Platform as a Service (PaaS) is not a trivial thing to build, deploy, or maintain: first you have to orchestrate all the services internally, then you have abstract all of that work behind a facade, and finally, you have to market, sell it, and maintain it. Not surprisingly, an investment that large has been the domain of only a few well-funded companies.
Hence, it has been interesting to watch VMware roll out their CloudFoundry service as an open source project! An entire PaaS platform, which they will also offer as a hosted service, but also available for anyone to run within their own company or datacenter - you can now run a "mini Heroku", or an "EngineYard cloud" on your own servers! But marketing aside, the engineering behind the project is also very interesting: it is orchestrated entirely in Ruby! No Erlang, no JVM's, all Ruby under the hood.

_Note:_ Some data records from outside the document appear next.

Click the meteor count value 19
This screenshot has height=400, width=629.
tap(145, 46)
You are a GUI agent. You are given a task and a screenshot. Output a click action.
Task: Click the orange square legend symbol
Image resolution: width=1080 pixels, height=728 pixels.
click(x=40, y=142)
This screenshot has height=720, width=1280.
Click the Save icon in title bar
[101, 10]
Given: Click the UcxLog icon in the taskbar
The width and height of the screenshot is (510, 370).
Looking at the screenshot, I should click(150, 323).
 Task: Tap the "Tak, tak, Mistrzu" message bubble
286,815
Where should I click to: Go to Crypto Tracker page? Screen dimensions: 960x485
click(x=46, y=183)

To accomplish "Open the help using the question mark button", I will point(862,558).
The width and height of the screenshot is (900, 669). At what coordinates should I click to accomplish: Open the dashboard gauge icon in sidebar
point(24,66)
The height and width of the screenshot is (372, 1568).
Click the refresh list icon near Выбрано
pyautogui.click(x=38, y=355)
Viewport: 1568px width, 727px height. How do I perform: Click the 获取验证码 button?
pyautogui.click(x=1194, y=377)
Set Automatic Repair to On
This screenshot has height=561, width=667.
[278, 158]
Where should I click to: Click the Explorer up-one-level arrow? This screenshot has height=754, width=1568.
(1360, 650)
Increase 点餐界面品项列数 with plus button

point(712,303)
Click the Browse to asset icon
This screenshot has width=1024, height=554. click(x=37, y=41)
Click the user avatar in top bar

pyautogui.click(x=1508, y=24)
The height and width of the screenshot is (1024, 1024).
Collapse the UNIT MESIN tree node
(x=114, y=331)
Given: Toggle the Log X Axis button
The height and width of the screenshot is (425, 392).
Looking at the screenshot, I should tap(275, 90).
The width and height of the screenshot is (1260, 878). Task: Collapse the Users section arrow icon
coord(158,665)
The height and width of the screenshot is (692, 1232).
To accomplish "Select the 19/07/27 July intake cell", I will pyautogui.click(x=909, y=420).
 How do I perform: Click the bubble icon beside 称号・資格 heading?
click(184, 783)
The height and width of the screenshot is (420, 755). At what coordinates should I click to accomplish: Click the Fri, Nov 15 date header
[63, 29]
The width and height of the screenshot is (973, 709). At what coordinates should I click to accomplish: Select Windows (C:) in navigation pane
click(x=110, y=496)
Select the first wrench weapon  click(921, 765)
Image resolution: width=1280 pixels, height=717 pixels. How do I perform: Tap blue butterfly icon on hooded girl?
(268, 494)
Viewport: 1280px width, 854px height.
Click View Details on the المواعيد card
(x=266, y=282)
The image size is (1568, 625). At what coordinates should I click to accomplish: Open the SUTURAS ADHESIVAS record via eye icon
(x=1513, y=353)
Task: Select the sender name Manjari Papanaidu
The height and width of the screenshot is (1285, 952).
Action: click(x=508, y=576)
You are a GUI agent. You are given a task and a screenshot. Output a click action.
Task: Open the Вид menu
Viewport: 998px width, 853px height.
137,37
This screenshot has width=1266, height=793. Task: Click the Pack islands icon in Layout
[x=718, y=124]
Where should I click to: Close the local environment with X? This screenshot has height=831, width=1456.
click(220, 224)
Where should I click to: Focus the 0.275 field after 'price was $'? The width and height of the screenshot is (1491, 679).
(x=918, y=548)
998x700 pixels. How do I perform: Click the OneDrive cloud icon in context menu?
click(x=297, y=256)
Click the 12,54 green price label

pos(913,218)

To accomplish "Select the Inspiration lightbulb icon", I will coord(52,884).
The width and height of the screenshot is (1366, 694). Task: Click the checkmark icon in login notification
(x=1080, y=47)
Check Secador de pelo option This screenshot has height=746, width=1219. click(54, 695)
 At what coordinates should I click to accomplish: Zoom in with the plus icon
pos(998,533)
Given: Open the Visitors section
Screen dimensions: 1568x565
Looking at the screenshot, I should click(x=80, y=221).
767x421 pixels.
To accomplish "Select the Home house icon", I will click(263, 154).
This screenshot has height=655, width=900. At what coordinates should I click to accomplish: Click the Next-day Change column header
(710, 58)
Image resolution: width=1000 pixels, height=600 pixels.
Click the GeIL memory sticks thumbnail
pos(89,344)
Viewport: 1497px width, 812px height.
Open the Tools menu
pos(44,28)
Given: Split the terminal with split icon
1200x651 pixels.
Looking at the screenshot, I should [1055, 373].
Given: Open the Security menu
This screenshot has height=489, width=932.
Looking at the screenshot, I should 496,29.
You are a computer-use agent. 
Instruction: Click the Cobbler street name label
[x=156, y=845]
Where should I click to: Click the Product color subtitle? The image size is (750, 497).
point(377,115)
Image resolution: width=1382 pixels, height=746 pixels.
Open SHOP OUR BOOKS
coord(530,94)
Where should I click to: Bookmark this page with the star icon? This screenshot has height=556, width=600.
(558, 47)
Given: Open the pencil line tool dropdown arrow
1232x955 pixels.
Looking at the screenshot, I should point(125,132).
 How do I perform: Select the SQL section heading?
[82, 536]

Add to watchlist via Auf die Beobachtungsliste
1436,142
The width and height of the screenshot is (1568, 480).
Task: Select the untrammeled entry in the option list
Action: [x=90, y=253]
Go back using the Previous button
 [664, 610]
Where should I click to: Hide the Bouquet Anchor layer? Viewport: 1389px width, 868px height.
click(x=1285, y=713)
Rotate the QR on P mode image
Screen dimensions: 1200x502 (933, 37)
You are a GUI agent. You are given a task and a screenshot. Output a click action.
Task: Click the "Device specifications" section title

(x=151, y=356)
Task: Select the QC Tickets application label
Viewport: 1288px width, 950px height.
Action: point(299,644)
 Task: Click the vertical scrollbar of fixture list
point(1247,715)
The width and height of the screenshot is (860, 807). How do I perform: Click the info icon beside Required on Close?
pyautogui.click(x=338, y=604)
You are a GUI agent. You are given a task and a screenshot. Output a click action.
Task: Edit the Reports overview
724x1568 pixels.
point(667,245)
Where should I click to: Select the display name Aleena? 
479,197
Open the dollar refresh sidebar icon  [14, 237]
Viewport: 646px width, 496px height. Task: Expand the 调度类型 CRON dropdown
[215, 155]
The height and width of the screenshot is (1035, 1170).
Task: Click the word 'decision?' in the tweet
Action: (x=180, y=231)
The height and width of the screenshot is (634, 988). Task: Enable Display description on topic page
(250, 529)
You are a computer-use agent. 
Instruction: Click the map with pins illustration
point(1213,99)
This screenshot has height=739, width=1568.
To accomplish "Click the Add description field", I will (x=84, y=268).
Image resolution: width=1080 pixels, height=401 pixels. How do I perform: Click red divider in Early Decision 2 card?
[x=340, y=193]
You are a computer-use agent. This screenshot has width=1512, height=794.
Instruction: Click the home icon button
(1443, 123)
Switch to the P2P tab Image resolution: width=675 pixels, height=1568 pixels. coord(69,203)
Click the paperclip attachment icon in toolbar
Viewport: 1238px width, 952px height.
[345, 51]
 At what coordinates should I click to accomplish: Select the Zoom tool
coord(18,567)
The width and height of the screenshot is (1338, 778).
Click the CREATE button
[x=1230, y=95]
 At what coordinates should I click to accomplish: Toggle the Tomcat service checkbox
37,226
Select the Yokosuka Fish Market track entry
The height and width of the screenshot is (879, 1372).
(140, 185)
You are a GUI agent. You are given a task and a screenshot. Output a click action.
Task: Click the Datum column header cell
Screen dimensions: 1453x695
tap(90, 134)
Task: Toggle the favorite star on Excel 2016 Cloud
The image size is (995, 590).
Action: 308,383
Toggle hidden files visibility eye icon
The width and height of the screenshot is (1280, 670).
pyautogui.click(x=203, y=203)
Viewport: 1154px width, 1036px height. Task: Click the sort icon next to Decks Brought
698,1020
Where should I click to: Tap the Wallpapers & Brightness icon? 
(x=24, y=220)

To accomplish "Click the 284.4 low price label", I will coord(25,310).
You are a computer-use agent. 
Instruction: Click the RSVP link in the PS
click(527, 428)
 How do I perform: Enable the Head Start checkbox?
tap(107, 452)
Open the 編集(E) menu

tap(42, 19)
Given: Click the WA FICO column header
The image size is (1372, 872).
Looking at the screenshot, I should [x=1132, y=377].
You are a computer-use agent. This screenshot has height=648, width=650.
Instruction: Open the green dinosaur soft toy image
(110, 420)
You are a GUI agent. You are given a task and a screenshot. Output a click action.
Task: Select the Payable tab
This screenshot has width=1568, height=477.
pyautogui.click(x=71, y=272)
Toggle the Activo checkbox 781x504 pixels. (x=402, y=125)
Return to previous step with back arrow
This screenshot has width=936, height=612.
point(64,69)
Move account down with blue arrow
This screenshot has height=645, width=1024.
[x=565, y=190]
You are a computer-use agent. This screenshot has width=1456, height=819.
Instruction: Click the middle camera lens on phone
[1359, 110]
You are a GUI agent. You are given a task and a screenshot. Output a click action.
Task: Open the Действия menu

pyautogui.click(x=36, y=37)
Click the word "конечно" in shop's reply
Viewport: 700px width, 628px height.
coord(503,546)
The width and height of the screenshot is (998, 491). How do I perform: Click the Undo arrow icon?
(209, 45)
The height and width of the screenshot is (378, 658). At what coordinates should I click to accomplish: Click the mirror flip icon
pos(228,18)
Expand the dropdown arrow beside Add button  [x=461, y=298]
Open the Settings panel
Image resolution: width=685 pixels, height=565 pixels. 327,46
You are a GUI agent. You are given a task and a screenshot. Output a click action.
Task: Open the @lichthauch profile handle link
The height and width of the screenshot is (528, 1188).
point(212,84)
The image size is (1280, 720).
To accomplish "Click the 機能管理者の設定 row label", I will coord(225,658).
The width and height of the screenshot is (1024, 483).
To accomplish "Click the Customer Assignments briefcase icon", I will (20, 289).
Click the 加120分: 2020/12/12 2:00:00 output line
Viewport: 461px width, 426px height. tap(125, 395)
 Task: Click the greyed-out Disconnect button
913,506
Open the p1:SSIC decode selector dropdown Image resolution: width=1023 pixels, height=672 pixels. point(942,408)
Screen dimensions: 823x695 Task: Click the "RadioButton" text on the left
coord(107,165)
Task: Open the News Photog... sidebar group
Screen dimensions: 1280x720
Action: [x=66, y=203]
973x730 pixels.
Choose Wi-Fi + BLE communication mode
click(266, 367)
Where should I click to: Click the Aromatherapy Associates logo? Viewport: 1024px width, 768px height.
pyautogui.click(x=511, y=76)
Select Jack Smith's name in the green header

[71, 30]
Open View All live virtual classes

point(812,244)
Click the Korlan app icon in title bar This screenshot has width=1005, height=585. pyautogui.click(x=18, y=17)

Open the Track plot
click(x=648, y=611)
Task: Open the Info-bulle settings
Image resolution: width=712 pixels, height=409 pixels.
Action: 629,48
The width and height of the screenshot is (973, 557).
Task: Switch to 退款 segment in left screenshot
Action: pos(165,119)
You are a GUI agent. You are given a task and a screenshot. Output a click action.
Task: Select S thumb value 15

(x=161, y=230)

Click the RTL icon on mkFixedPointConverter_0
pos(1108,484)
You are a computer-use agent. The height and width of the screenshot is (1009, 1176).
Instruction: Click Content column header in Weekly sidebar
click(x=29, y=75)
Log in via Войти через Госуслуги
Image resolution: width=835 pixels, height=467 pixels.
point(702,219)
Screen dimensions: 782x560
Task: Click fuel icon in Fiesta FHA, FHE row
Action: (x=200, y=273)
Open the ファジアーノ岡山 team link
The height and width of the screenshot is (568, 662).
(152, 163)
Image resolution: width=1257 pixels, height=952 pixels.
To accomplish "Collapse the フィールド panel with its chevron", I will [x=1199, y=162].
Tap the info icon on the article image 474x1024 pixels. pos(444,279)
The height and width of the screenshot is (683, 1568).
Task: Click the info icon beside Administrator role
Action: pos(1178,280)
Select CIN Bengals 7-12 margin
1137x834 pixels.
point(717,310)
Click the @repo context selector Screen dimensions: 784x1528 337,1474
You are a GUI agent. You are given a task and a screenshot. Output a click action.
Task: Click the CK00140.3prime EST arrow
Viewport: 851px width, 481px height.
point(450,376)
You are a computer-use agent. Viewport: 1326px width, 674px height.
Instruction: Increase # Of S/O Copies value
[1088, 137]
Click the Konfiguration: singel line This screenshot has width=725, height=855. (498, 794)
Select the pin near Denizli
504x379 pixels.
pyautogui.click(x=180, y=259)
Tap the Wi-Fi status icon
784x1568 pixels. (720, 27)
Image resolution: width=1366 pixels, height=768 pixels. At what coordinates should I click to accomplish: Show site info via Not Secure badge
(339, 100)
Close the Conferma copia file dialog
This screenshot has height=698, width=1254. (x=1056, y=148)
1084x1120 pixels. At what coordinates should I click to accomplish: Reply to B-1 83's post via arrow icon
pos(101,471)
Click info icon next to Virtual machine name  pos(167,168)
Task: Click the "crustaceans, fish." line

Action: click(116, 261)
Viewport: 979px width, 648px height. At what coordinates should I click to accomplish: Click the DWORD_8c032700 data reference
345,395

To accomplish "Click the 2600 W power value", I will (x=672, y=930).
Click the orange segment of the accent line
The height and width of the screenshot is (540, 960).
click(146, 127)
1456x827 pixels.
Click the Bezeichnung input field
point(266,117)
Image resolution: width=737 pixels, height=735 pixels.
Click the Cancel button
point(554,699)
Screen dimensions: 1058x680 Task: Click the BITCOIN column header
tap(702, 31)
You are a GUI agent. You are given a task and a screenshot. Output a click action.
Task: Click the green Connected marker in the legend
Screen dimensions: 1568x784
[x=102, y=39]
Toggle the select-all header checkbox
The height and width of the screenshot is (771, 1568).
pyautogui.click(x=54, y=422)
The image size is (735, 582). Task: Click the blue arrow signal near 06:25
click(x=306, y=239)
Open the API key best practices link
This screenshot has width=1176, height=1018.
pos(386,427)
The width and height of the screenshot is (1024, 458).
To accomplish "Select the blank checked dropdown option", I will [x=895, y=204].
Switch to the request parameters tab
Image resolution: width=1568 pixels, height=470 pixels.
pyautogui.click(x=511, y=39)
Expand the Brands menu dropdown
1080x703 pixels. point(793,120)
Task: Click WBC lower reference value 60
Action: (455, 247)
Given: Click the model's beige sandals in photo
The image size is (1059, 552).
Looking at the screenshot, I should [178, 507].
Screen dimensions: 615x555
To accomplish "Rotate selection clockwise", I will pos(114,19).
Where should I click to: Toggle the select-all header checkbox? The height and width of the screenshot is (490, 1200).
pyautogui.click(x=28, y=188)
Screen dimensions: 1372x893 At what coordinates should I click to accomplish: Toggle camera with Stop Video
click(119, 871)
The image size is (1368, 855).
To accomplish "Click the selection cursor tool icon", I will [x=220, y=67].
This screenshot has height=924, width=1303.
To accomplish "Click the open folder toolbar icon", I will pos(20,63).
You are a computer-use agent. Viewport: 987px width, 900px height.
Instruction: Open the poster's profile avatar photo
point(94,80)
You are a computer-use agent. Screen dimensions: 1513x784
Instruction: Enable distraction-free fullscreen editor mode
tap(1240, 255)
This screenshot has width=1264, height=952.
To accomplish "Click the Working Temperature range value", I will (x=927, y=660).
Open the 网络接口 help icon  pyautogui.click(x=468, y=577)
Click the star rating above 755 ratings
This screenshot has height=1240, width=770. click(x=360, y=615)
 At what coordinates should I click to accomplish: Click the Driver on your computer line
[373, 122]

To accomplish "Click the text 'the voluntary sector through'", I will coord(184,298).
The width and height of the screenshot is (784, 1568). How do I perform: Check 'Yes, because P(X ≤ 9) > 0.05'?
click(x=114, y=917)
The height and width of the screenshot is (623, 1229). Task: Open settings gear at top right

CloudFoundry: Rails, Sinatra, EventMachine
Out of the gate, CloudFoundry is able to provision and run multiple platforms and frameworks (Rails, Sinatra, Grails, node.js), as well as provision and support multiple supporting services (MySQL, Redis, RabbitMQ). In other words, the system is modular and is fairly simple to extend. For a great technical overview, checkout the webinar.
To orchestrate all of these moving components, the "brains" of the platform is a Rails 3 application (CloudController) whose role is to store the information about all users, provisioned apps, services, and maintain the state of each component. When you run your CLI (command line client) on a local machine, you are, in fact, talking to the CloudController. Interestingly, the Rails app itself is designed to run on top of the Thin web-server, and is using Ruby 1.9 fibers and async DB drivers - in other words, async Rails 3!
A companion to the Rails application is the Health Manager, which is a standalone daemon, which imports all of the CloudController ActiveRecord models, and actively compares to what is in the database against all the chatter between the remaining daemons. When a discrepancy is detected, it notifies the CloudController - simple and an effective way to keep all the distributed state information up to date.
Orchestrating the CloudFoundry Platform
The remainder of the CloudFoundry platform follows a consistent pattern: each service is a Ruby daemon which queries the CloudController when it first boots, subscribes to and publishes to a shared message bus, and also exposes several JSON endpoints for providing health and status information. Not surprisingly, all of the daemons are also powered by Ruby EventMachine under the hood, and hence use Thin and simple Rack endpoints.
The router is responsible for parsing incoming requests and redirecting the traffic to one of the provisioned applications (droplets). To do so, it maintains an internal map of registered URL's and provisioned applications responsible for each. When you provision or decommission a new app server instance, the router table is updated, and the traffic is redirected accordingly. For small deployments, one router will suffice, and in larger deployments, traffic can be load-balanced between multiple routers.
The DEA (Droplet Execution Agent) is the supervisor process responsible for provisioning new applications: it receives the query from the CloudController, sets up the appropriate platform, exports the environment variables, and launches the app server.
Finally, the services component is responsible for provisioning and managing access to resources such as MySQL, Redis, RabbitMQ, and others. Once again, very similar architecture: a gateway Ruby daemon listens to incoming requests and invokes the required start/stop and add/remove user commands. Adding a new or a custom service is as simple as implementing a custom Provisioner class.
Connecting the pieces with NATS
Each of the Ruby daemons above follows a similar pattern: on load, query the CloudController, and also expose local HTTP endpoints to provide health and status information about its own status. But how do these services communicate between each other? Well, through another Ruby-powered service, of course! NATS publish-subscribe message system is a lightweight topic router (powered by EventMachine) which connects all the pieces! When each daemon first boots, it connects to the NATS message bus, subscribes to topics it cares about (ex: provision and heartbeat signals), and also begins to publish its own heartbeats and notifications.
This architecture allows CloudFoundry to easily add and remove new routers, DEA agents, service controllers and so on. Nothing stops you from running all of the above on a single machine, or across a large cluster of servers within your own datacenter.
Distributed Systems with Ruby? Yes!
Building a distributed system with as many moving components as CloudFoundry is no small feat, and it is really interesting to see that the team behind it chose Ruby as the platform of choice. If you look under the hood, you will find Rails, Sinatra, Rack, and a lot of EventMachine code. If you ever wondered if Ruby is a viable platform to build a non-trivial distributed system, then this is great case study and a vote of confidence by VMware. Definitely worth a read through the source!